# Passage shown

-- Opening Marker --

News SUNREIT announced the acquisition of two properties from its parent SUNWAY via its subsidiaries. The assets comprise of Sunway Hotel Georgetown in Penang (worth RM74.0m) and Wisma Sunway in Shah Alam, which is an office asset (worth RM60.0m)
Comments We were taken by surprise by the acquisition as it has been tough for MREITs to acquire assets over the last couple of years due to the low cap rate environment.
Valuation-wise, we think the asset pricing is fair as Sunway Georgetown Hotel’s implied yield is 5.9%, which is within the range of SUNREITs other hotel assets of 5.3%-7.0%.
Wisma Sunway’s implied yield of 7.9% is on the high-end compared to SUNREIT’s other office assets and average of 6.4% and we believe the conservative asset valuation is a positive for SUNREIT. However, total consideration for the asset acquisitions of RM134.0m is relatively insignificant compared to SUNREIT’s total asset base of RM5.6b.

-- Closing Marker --

# Dataset
-- Opening Marker --

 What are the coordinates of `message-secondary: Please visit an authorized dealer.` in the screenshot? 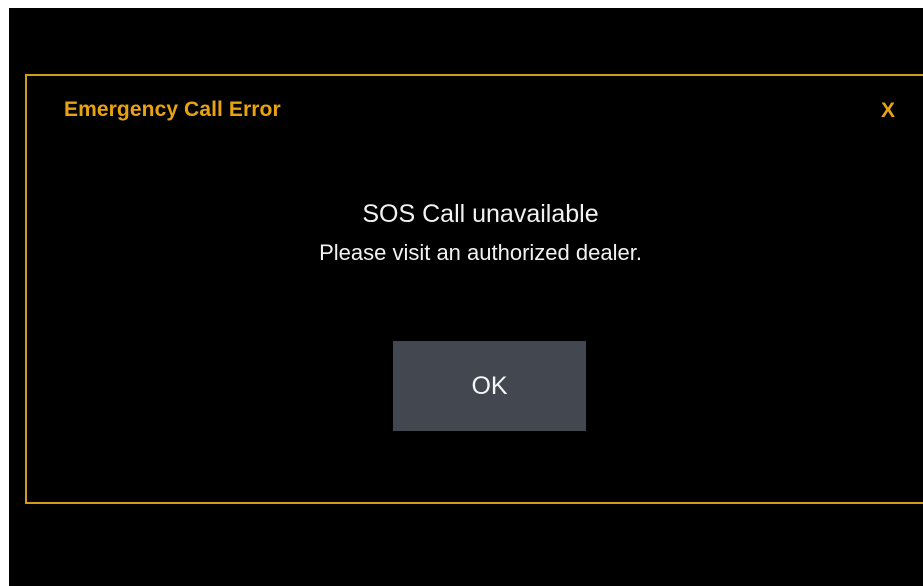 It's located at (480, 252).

-- Closing Marker --
-- Opening Marker --

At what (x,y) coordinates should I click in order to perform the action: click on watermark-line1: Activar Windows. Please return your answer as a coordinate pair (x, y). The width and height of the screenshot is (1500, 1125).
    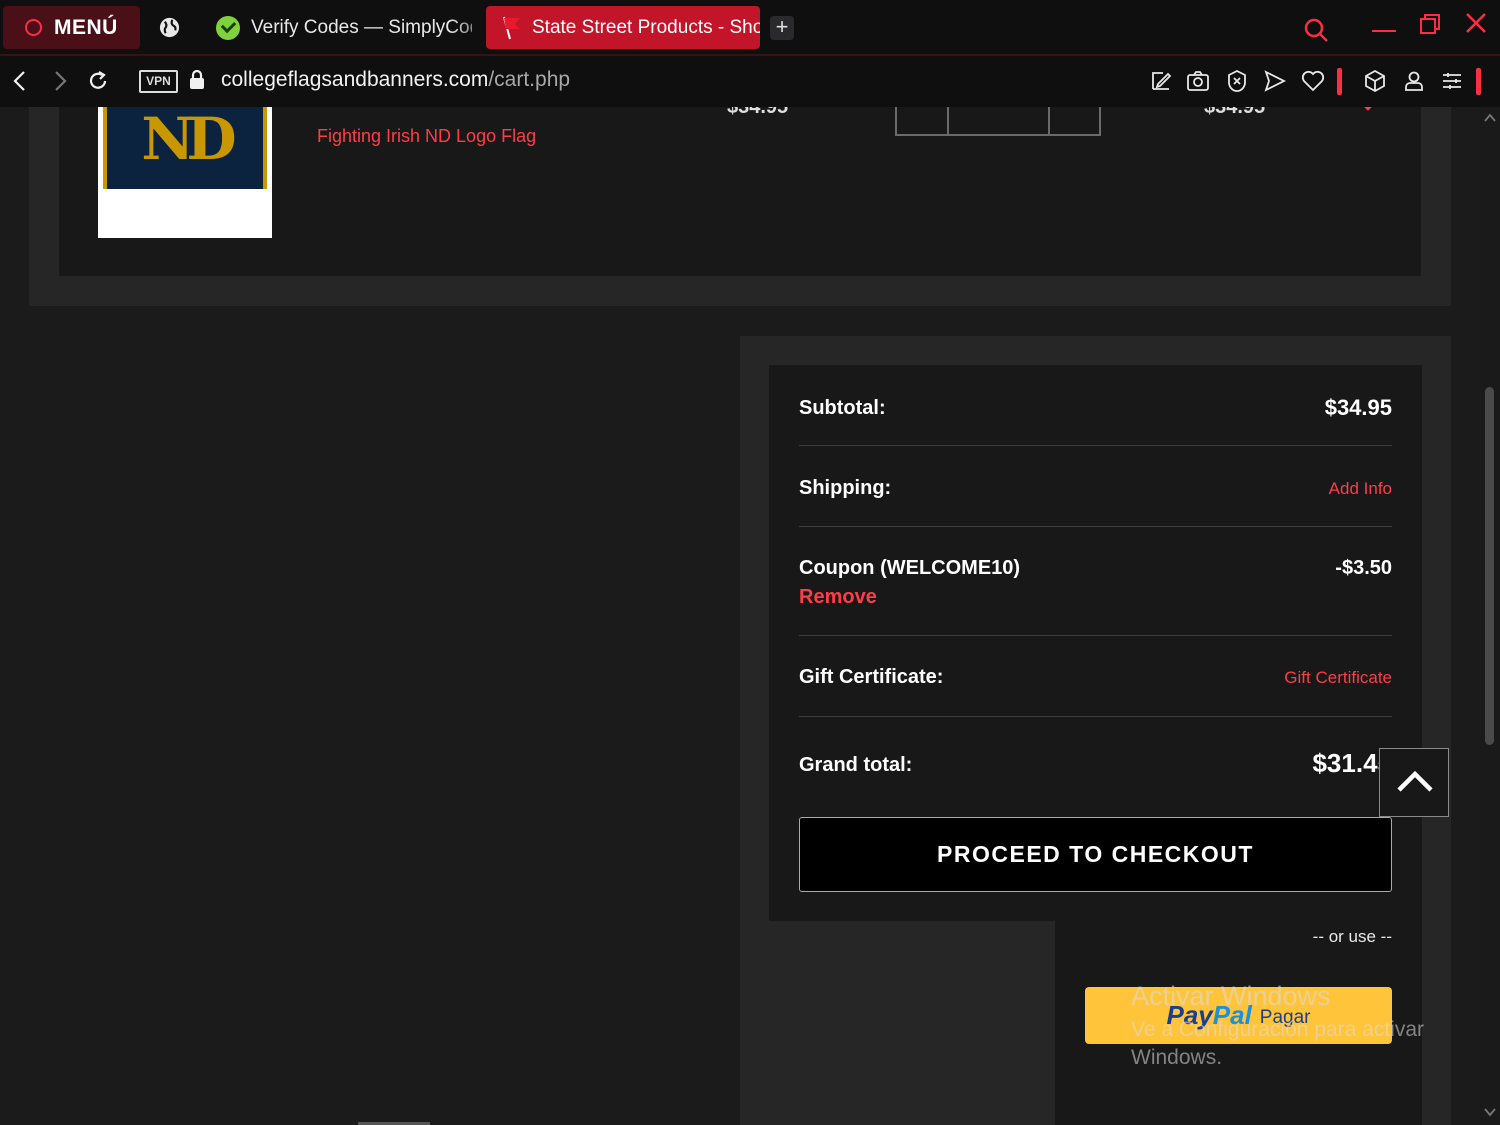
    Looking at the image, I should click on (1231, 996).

-- Closing Marker --
-- Opening Marker --

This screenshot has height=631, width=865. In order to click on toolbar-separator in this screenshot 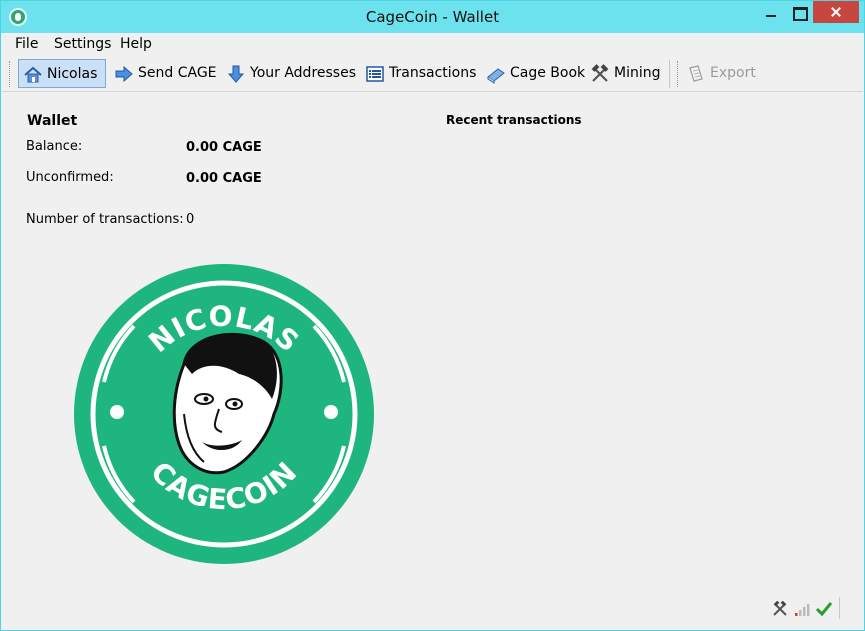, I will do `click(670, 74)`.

-- Closing Marker --

# Tasks to carry out
1. According to the note on SUNREIT's property acquisition, why is the pricing of Sunway Hotel Georgetown considered fair? Answer in one to three sentences.
2. Carry on the note on SUNREIT's property acquisition from its last sentence.

# Task-by-task answers
1. The hotel's implied yield is 5.9%. That falls within the 5.3%–7.0% range of SUNREIT's other hotel assets.

2.
SUNREIT is funding the acquisition completely via borrowings. Post the acquisition of both assets, we expect our FY15E-FY16E net gearing to increase to 0.35x (from 0.33x).
All in all, we view these acquisitions as mildly yield accretive as FY15-16E core earnings will increase by 0.2%-0.8% to RM247m-RM282m after taking into account the new asset contributions and increased finance cost from the acquisition. The bulk of earnings accretion will be recognised in FY16E as the acquisition of the hotel is expected to be completed by 3Q15 and Wisma Sunway by 1Q16.
Outlook SPP completions and Sunway Hotel Georgetown acquisition are expected to be completed in 1QCY15 (3Q15).
Additionally, with Wisma Sunway coming onboard in 1Q16, we expect FY16 to see strong DPU growth.
Forecast Raising FY15-16E core earnings by 0.2%-0.8% to RM247m-RM282m due to the reasons mentioned above.
As a result, we expect FY15E-FY16E DPU to increase by 0.2%-0.8% to to 8.9sen-10.2sen (5.9% - 6.8% yield).
Rating Upgrade to OUTPERFORM (from MP)
Valuation Post the said acquisition, our TP only increases to RM1.57 (from RM1.56) due to the small size of the acquisitions based on our FY15F/FY16F GDPU.
We have decided to roll forward SUNREIT’s valuation to FY16 (from FY15F/16F) to better encapsulate the earnings from SPP and the 2 new acquisitions. As such, we upgrade SUNREIT to OP (from MP) and TP to RM1.68 (from RM1.56) based on FY16E target gross dividend yield of 6.1% (net: 5.5%) or a +2.3ppt spread to the 10-year MGS of 3.80% on FY16E DPS of 10.2 sen.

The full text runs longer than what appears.